Companies would actually be more effective, it was shown, by promoting randomly or by promoting both the worst and best workers. Being good at the low level of a job, even being great, in no way ensures you can be good at managing that job. The skills are not closely related.
The Peter Principle
http://en.wikipedia.org/wiki/Peter_Principle
Quote:
Originally Posted by
Knaight
Regarding floor rises, randomness, and such. A point that hasn't been made is that performance gets more consistent the better one is - a complete novice demonstrates the ends of their ability far more often than someone who is really good. To simulate that, one could just add multiple skill dice together. Unskilled would be 1d20, then it is just +1d6 per skill point, perhaps to a maximum of +5d6. 1d20+5d6 can theoretically go as low as 6, meaning that all but the very easiest DCs can still be failed, but that this will only rarely happen. At the same time, DC 50 is theoretically possible as well, with this being exceptionally rare. The average is 28, which is pretty solid, but there is still a reasonable chance of failing various tasks. Specifically:
DC 5: 0% Failure Chance
DC 10: 0.3% Failure Chance
DC 15: 2.95% Failure Chance
DC 20: 15.45% Failure Chance
DC 25: 37.64% Failure Chance
DC 30: 62.36% Failure Chance
DC 35: 84.55% Failure Chance
DC 40: 97.05% Failure Chance
This leaves all DCs over 20 beyond the untrained, which seems pretty reasonable. It also leaves obvious room for a skill training feat that doesn't suck: Bumping all of those d6 up to d8 is entirely reasonable. For that matter, if all DCs are kept in the 5-25 range, even the best have a reasonable chance of failing the hardest, without it being guaranteed. This seems pretty reasonable to me. Expanding the math further, this time using a success rate.

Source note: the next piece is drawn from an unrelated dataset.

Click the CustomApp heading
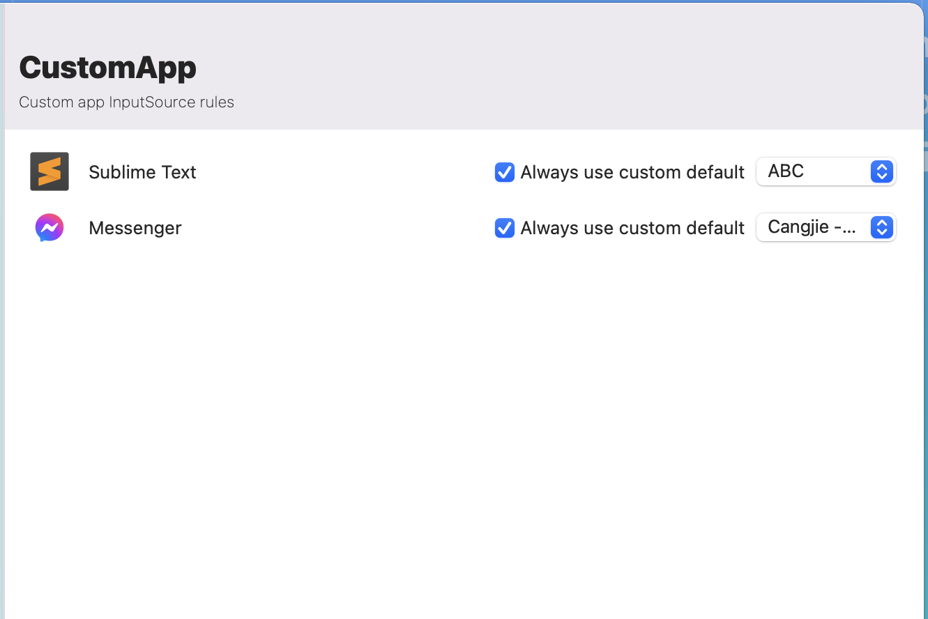Viewport: 928px width, 619px height. pyautogui.click(x=107, y=68)
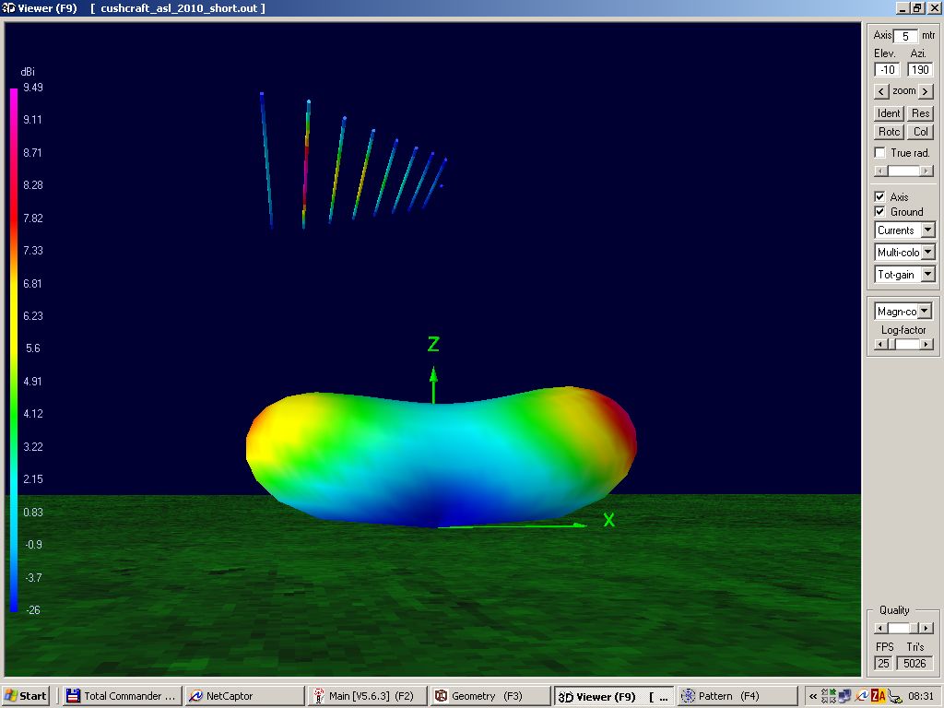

That looks pretty reasonable to me, though I'd be tempted to cut off the +5d6 and instead cap things at +4d6, particularly as attribute bonuses do play into this to some extent. Plus, that nicely works out to the lowest level having all but the highest possible and the highest level having all but the lowest possible, with all of them up in the air for everything else. It also has 5 difficulties and 5 skill levels, which is nice.
Perhaps a feat or class ability for particular skills can allow for the +5d6 row.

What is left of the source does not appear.